Ekşi üzüm sendromu...
Geçenlerde okuduğum bir makalede, Ersin Tatar için çok enteresan bir benzetme yapılmış.
Ünlü masalcı Ezop’un meşhur Tilki ve Üzümler hikayesine atıfta bulunulan makalede Tatar için “Ekşi üzüm sendromundan mustariptir” (Sour-Grape Syndrom) denmiş.
Doğrusunu söylemek gerekirse böyle bir sendrom olduğundan habersizdim. İnternete girip bakınca, Ezop’un masalını tabii ki hatırladım ama bunun üzerinden bir sendrom tanımı yapıldığını da ilk kez öğrendim.
Bilmeyenlerin için kısaca özetlemem gerekirse, bir zamanlar bir tilki varmış. Bir gün yüksek asmaların bulunduğu bir yere girmiş. Bir de bakmış gibi bal gibi üzümler. Hemen hava zıplayıp bir parça koparayım diye düşünüp, zıplamış. Ama o da ne! Boyu yetmiyor!
Tilki ikinci kere zıplamış, sonra üç ve dördüncü kez. Ama nafile.
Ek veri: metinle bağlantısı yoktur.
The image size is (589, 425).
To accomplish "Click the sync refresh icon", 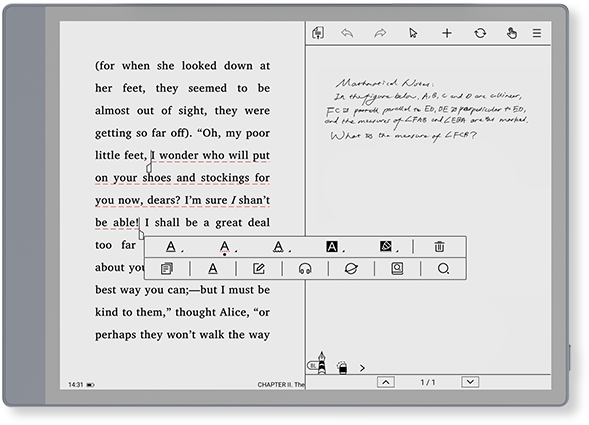I will click(480, 33).
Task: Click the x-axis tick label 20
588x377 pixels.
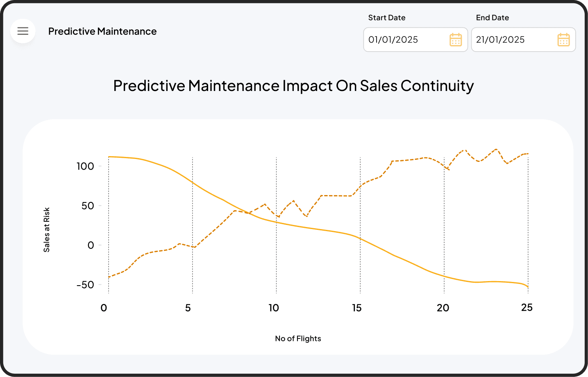Action: [x=443, y=308]
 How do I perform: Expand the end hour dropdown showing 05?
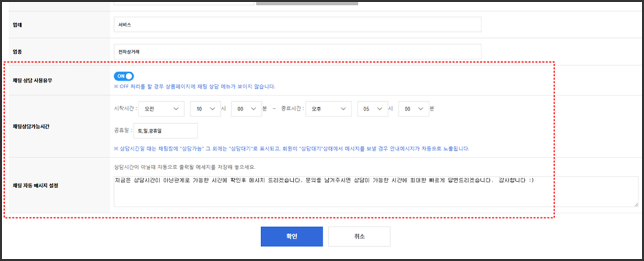(x=372, y=108)
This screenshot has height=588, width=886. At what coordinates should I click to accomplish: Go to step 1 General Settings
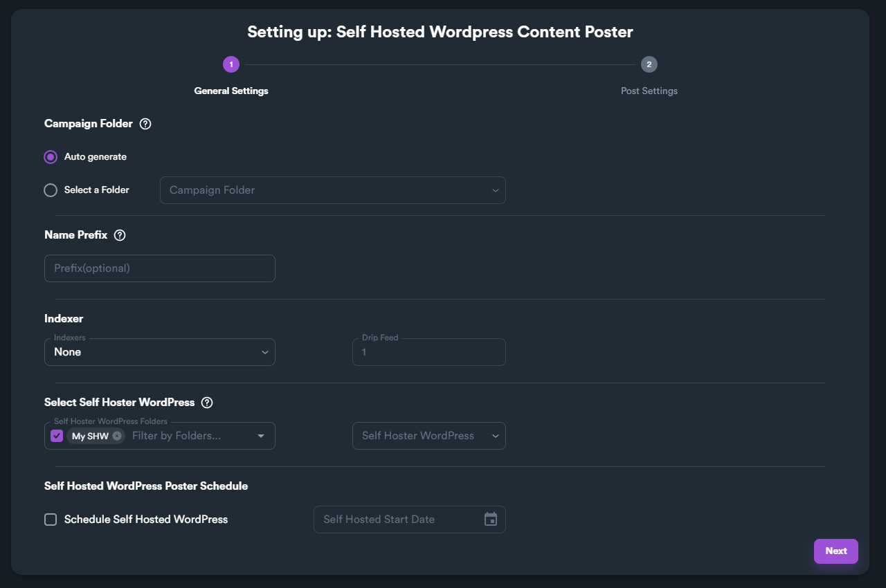tap(231, 65)
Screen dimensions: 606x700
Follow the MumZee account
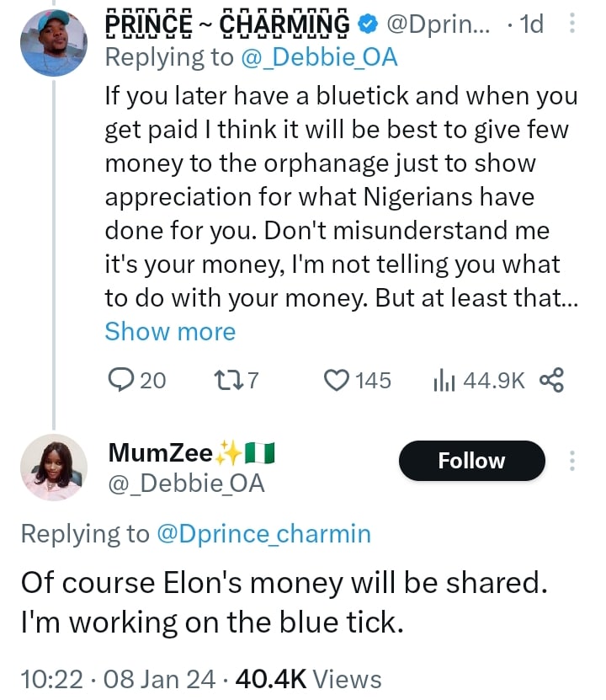[x=471, y=461]
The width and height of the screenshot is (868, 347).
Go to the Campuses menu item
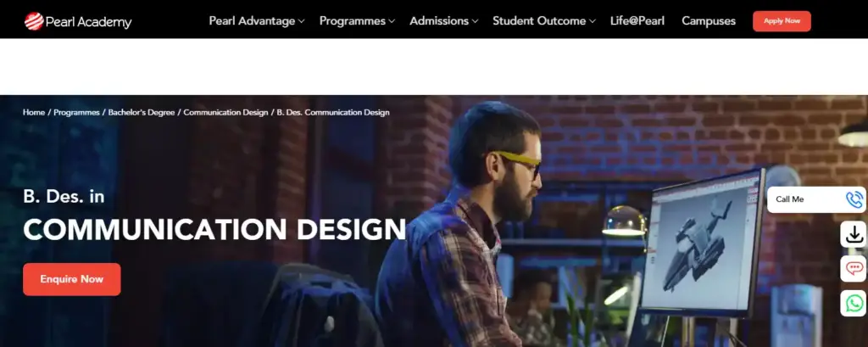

Son denemesinden sonra durum farkına varan tilki şu meşhur sözleri söylemiş: “Aman, zaten bu üzümler kesin ekşidır!”
Yani Kıbrıs’ta bizim çok yaygın şekilde kullandığımız “kedi uzanamadığı ciğere mundar der” deyişimizin tilki versiyonu!
Türkçe meali ne demek? Elde edilemeyen şeyleri kötüleme durumu!
Peki neden bu benzetme Ersin Tatar için uygun duyuluyor?
Efendim, Ersin Bey geçtiğimiz günlerde yaptığı bir açıklamada aynen şu ifadeleri kullanmış: “Rumlar bizi tanımıyor ama hemen hepsi kuzeye geçiyor. Bu bizi tanıdıkları anlamına gelir!”
Gazete de bu ifadeleri alıp, Ersin Bey’i “Ekşi üzüm sendromundan mustarip” diye nitelemiş!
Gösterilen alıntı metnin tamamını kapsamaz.